Dr. Bartholow: Yes, that’s true. And different clinics and providers have their own views and policies on the matter. It’s an area that is actively evolving. But there are ways to make the process consistent with TIC when you do collect a sample. Usually patients are handed a cup and instructed, “Go urinate in this cup.” That’s pretty much it. Depending on the clinical circumstance, there might be someone observing. Instead, we should inform clients about what to expect, hear their concerns, and adjust accordingly whenever possible.
CATR: Can you run us through what that looks like?
Dr. Bartholow: Sure. There is a mnemonic originally developed for collecting urine drug screens in veterans with co-occurring PTSD (Scoglio et al, 2020). The mnemonic is GLAPE: Giving—give detailed instructions to the patient before you hand them a cup; explain what needs to be done and why. Listening—elicit and listen to any concerns the patient might have about the procedure. Articulating—verbalize options and accommodate the needs of the patient, to the extent possible; for example, if the patient has expressed concerns about being observed, perhaps the sample can be provided unobserved. Permission—allow the patient to express concerns at any time during the procedure. Evaluating—ask about the patient’s experience afterwards. What went well? What didn’t go so well? What could be adjusted for next time? (Editor’s note: See “GLAPE Mnemonic for Urine Screening” table.)
CATR: This is a useful example and seems like it isn’t specific to urine drug screens.
Dr. Bartholow: That’s right; the framework can be applied to all sorts of clinical circumstances.
CATR: We’ve spoken a lot about ensuring patient comfort, but how do we ensure that we aren’t being overly accommodating? We don’t want to fragilize a patient, meaning we actually underestimate their resilience.
Dr. Bartholow: It’s important not to conflate re-traumatization with fragilizing, particularly in SUD care where we know that stigma and poor treatment from medical providers prohibit positive patient experience and engagement. While we don’t want to treat patients like fine china, we do want to avoid shaming and re-traumatizing. When done poorly, any treatment approach, TIC included, can prohibit a belief in recovery and thus stifle it. For example, I have worked with clinics that, in efforts to be trauma informed, require all patients to be screened for ACEs at intake. Unfortunately, this only serves to hyperfocus on trauma history as a way of defining what the patient needs, as opposed to collaborating with the patient—which would be the essence of TIC.
CATR: Where can providers go to learn more about TIC?

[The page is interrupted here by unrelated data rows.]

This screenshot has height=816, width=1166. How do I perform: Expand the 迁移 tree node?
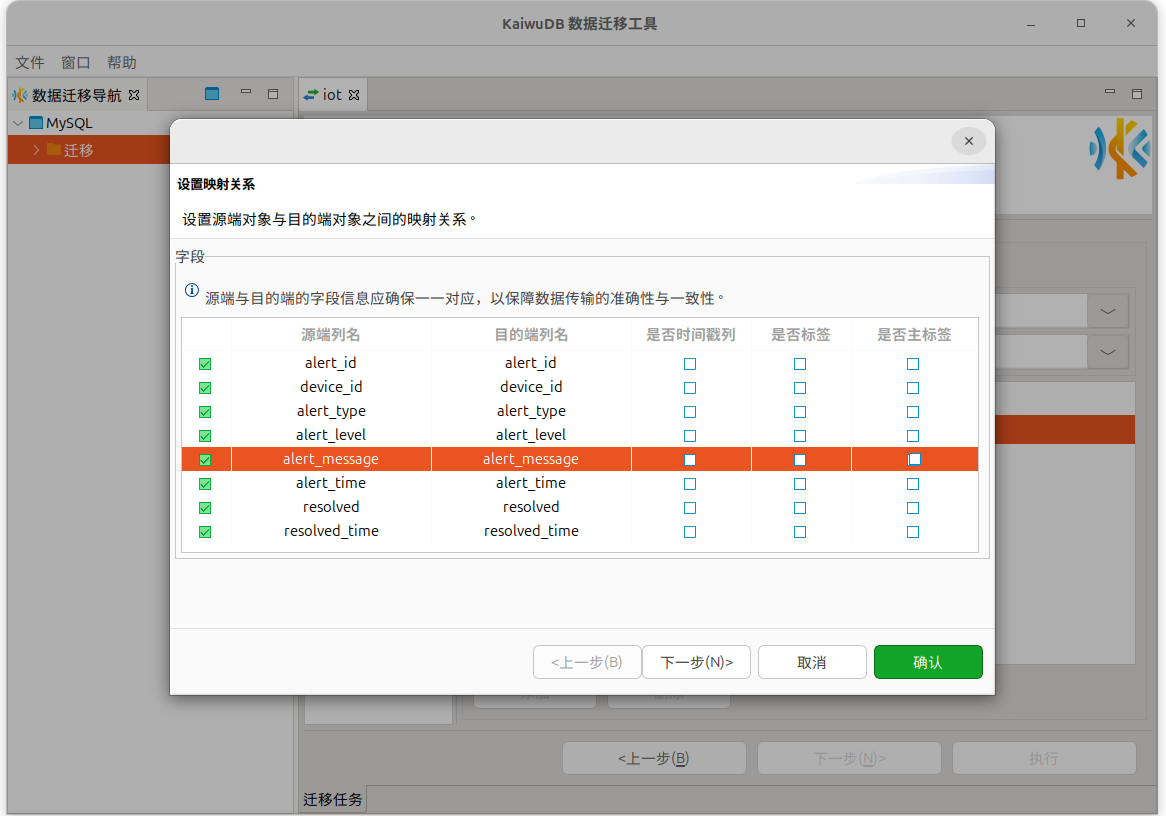point(36,150)
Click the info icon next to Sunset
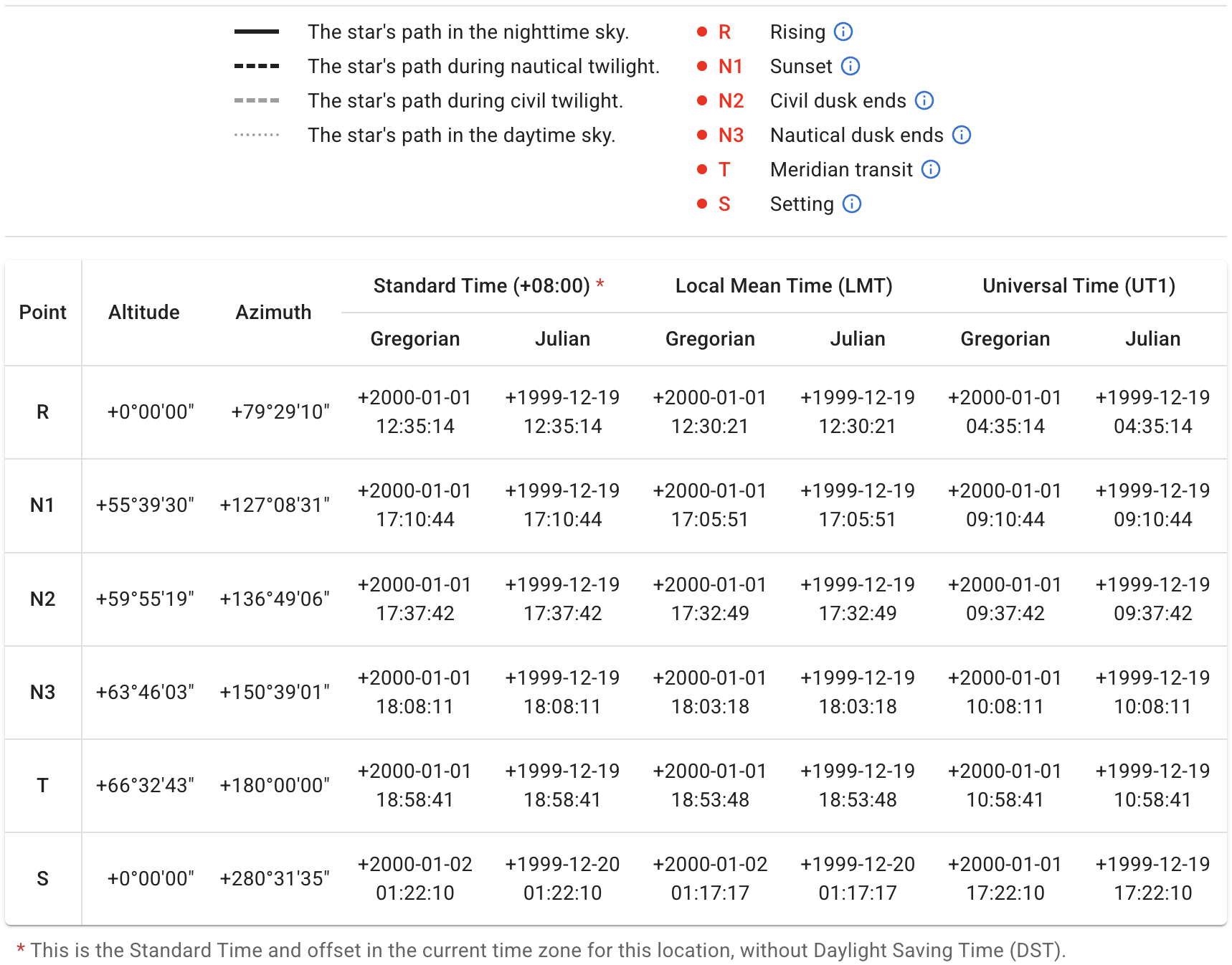 tap(850, 66)
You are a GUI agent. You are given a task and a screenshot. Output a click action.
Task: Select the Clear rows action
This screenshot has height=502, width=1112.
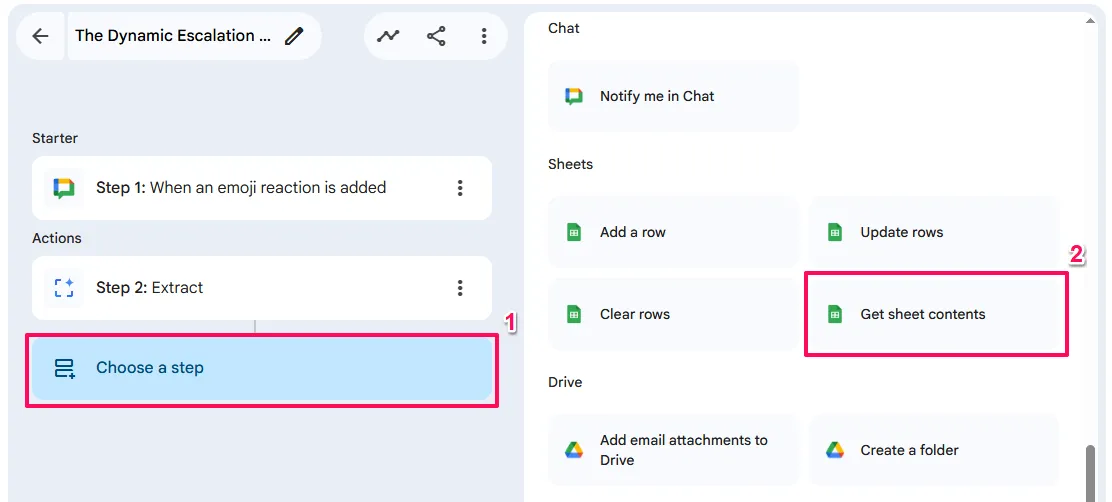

Dr. Bartholow: The SAMHSA Treatment Improvement Protocol (TIP) series is excellent, and TIP 57 is a good TIC review. I also really like Trauma Informed Oregon, which is an organization that has done great work around operationalizing TIC into clinical practice. For example, they have straightforward tips on improving urine drug screens to be more trauma informed. Finally, Thomas Jefferson University has videos on their website about engaging people who use substances. They never mention TIC by name, yet what they’re outlining is TIC. They have examples of how to discuss urine drug screen results and perform blood draws on people with a history of IV drug use. (Editor’s note: See “Trauma-Informed Care Resources for Clinicians” table for links to these resources.)
CATR: Thank you for your time, Dr. Bartholow.